──────── DATA SUPPLIED

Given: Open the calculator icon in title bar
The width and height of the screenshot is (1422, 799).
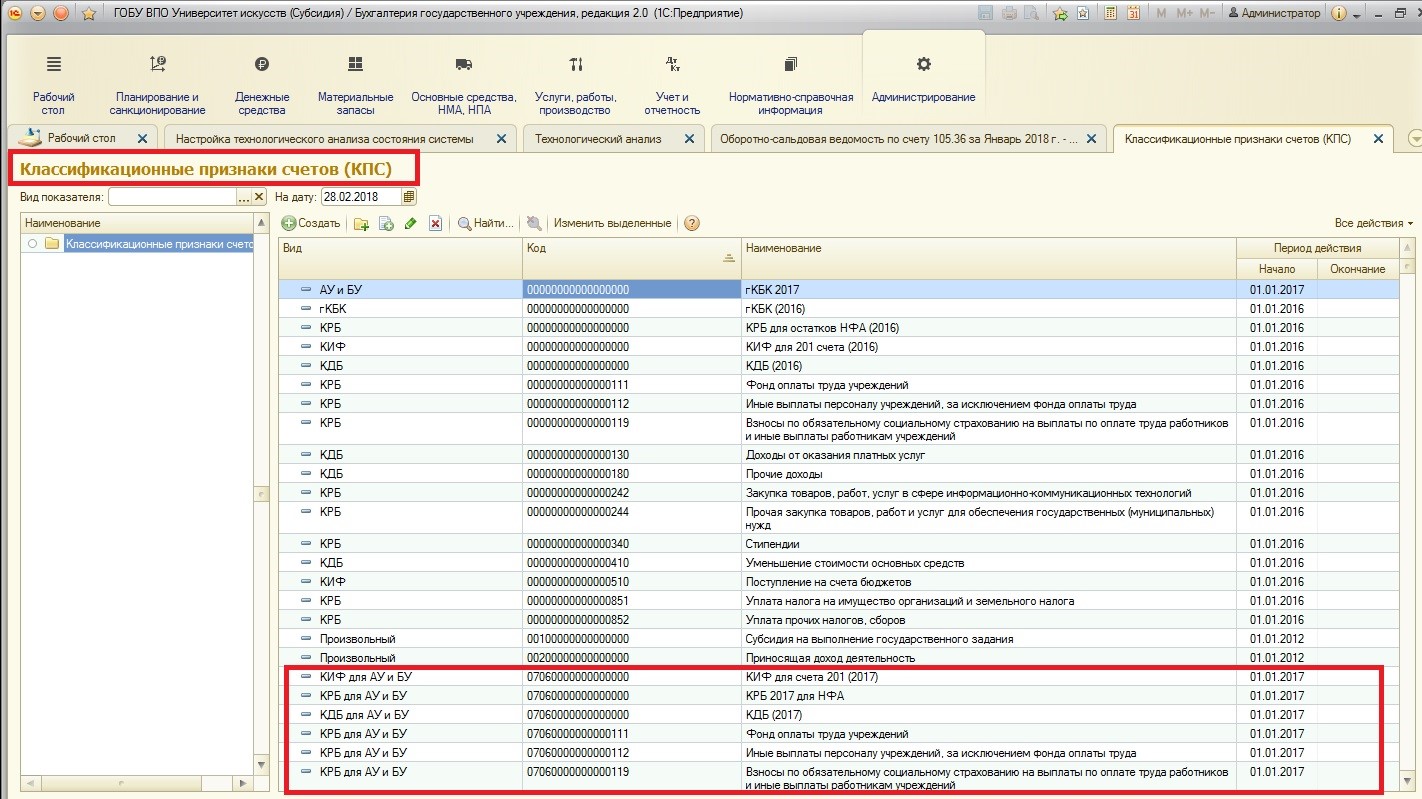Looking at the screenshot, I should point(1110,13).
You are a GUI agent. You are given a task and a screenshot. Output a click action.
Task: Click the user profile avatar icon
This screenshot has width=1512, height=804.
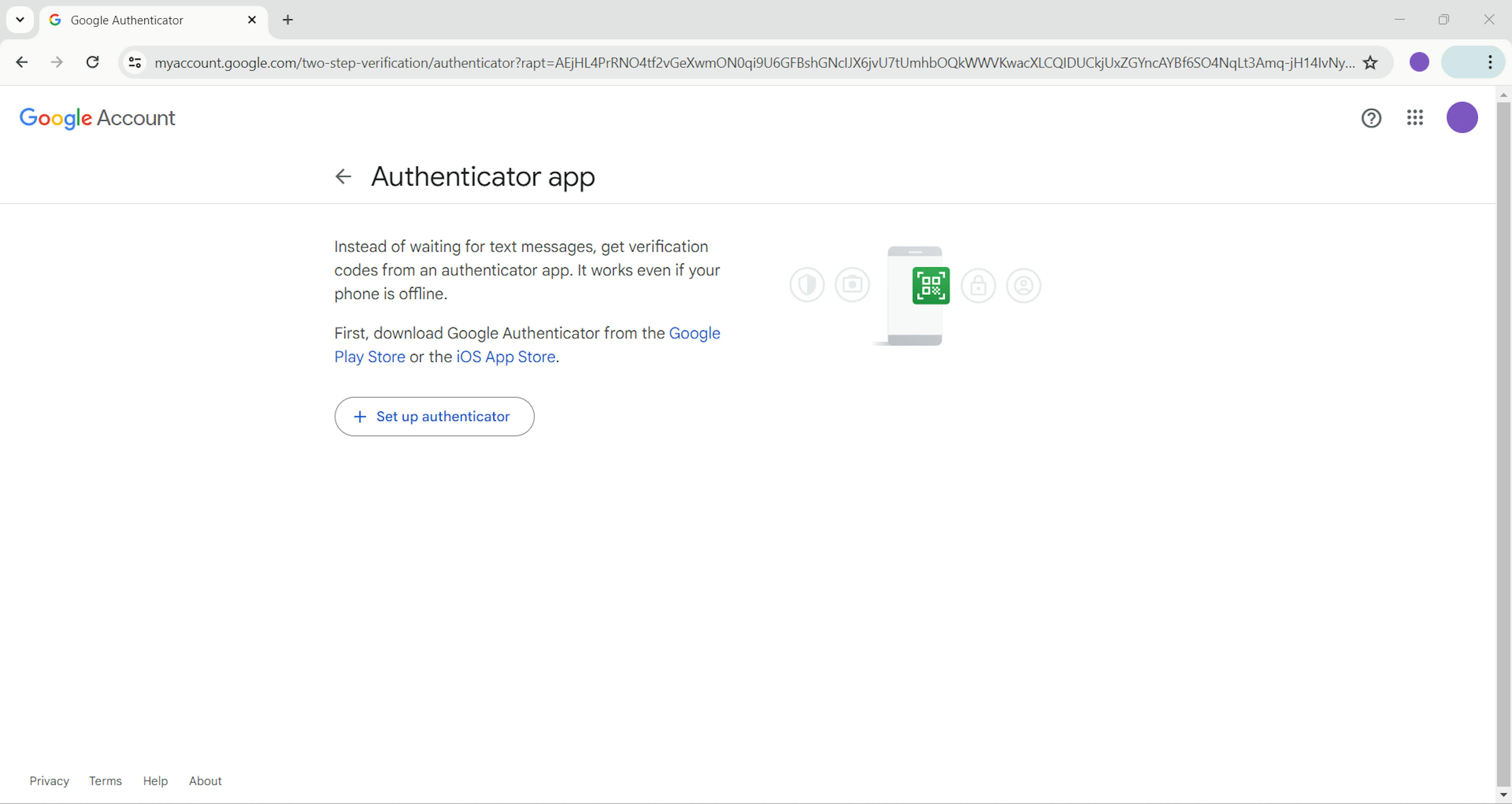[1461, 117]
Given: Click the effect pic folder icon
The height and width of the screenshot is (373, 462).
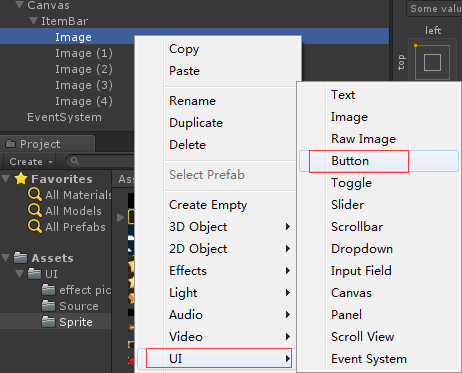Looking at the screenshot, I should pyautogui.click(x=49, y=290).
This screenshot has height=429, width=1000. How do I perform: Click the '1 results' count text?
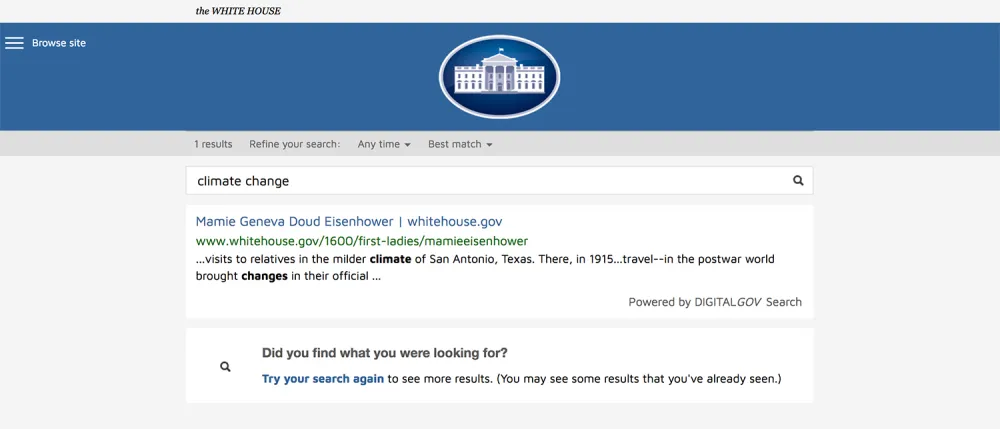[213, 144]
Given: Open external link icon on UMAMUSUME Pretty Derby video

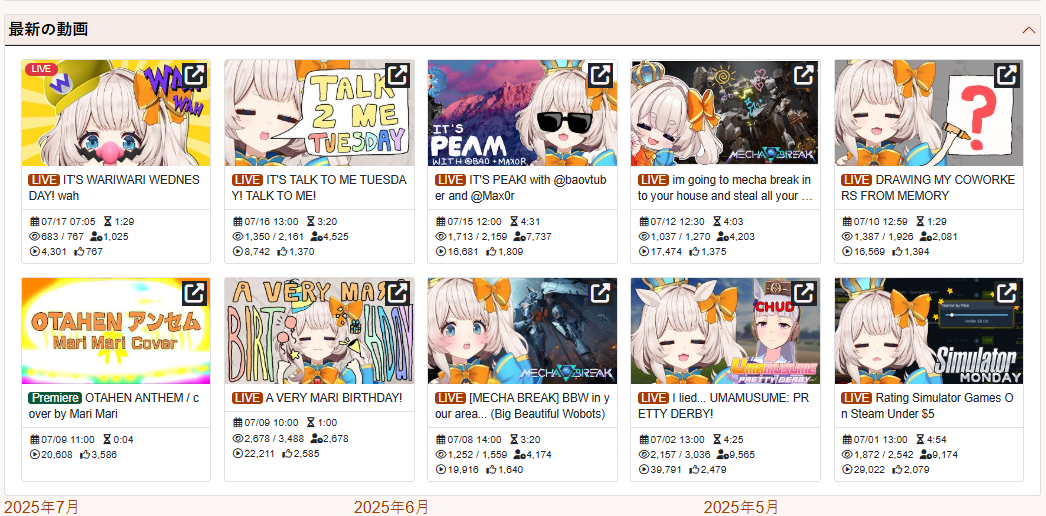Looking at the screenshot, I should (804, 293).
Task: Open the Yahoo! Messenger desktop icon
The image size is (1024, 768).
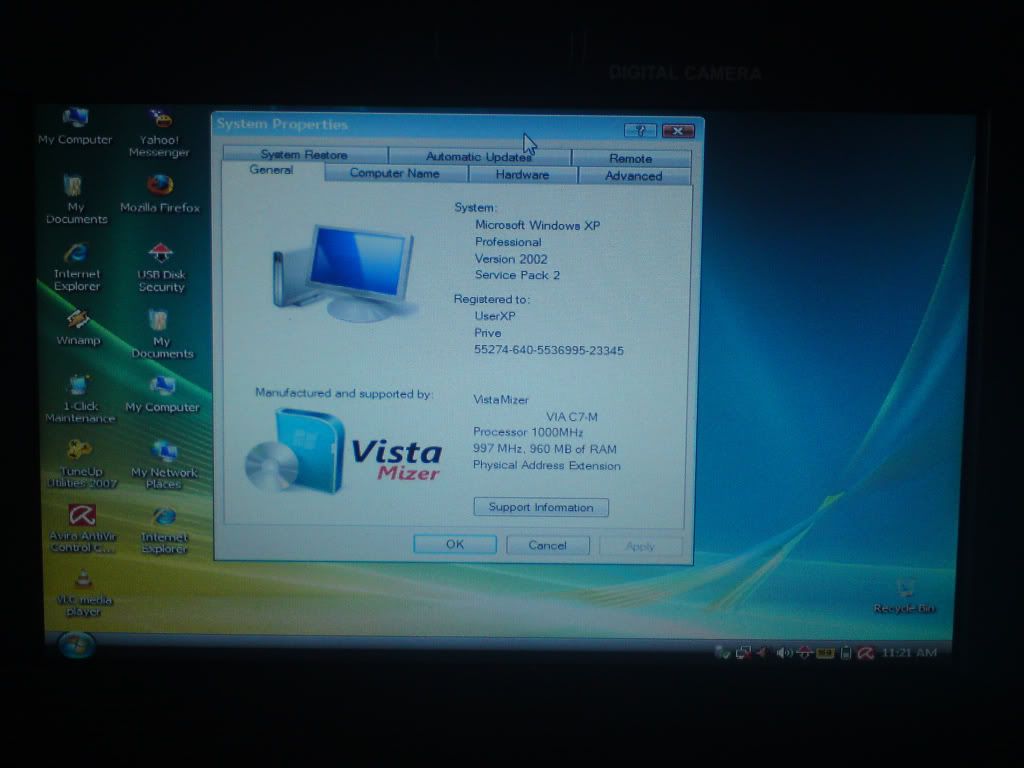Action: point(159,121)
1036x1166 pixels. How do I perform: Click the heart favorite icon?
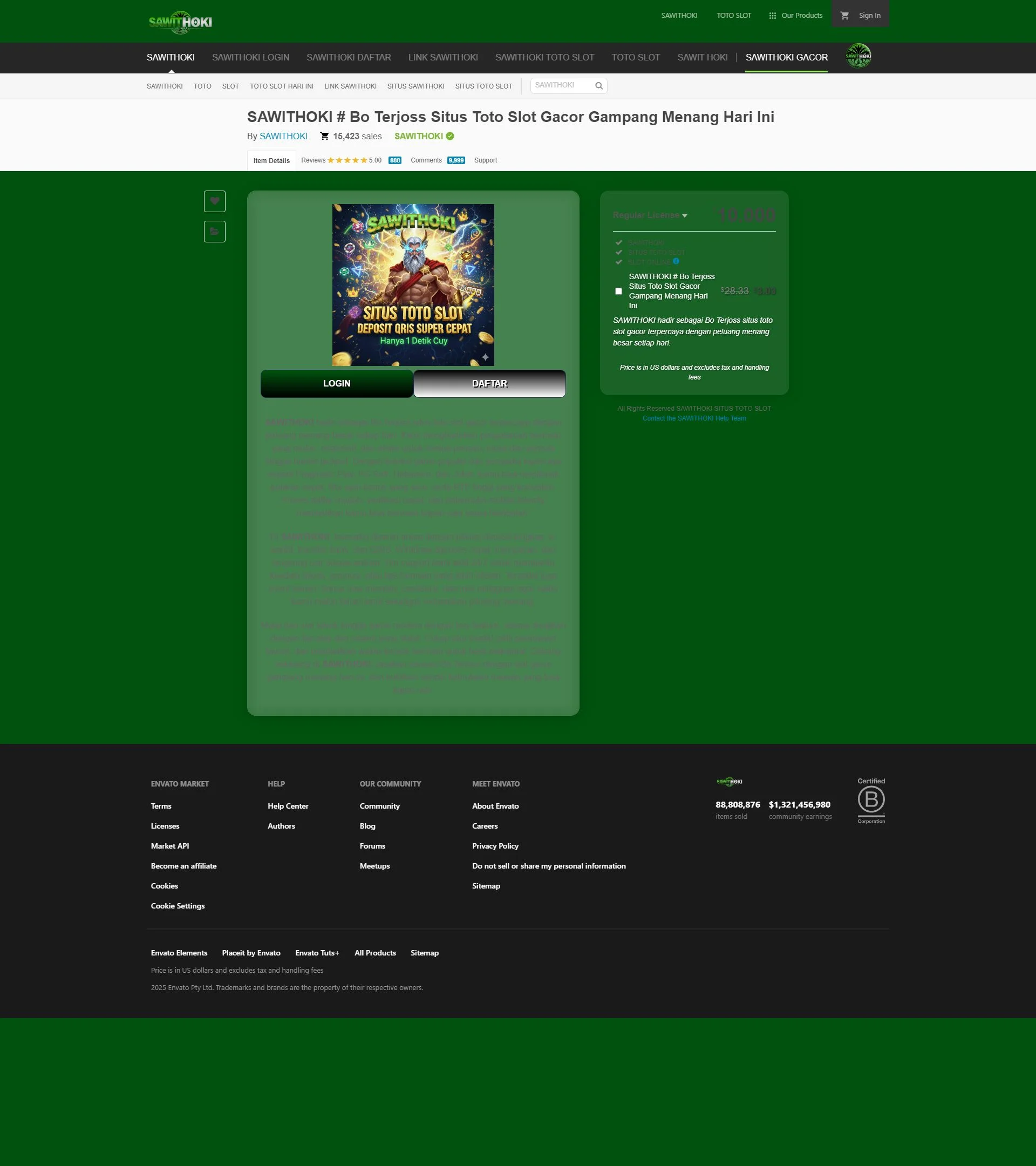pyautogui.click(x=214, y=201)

────────────────

Output the lines from the one containing "1036x1166 pixels. How" through the end of the records as a two-column CSV with the headers line_text and answer. Give one row for each answer, quote every field, replace line breaks with spaces, and leave out the pictures.

line_text,answer
"1036x1166 pixels. How do I perform: Click the heart favorite icon?","pyautogui.click(x=214, y=201)"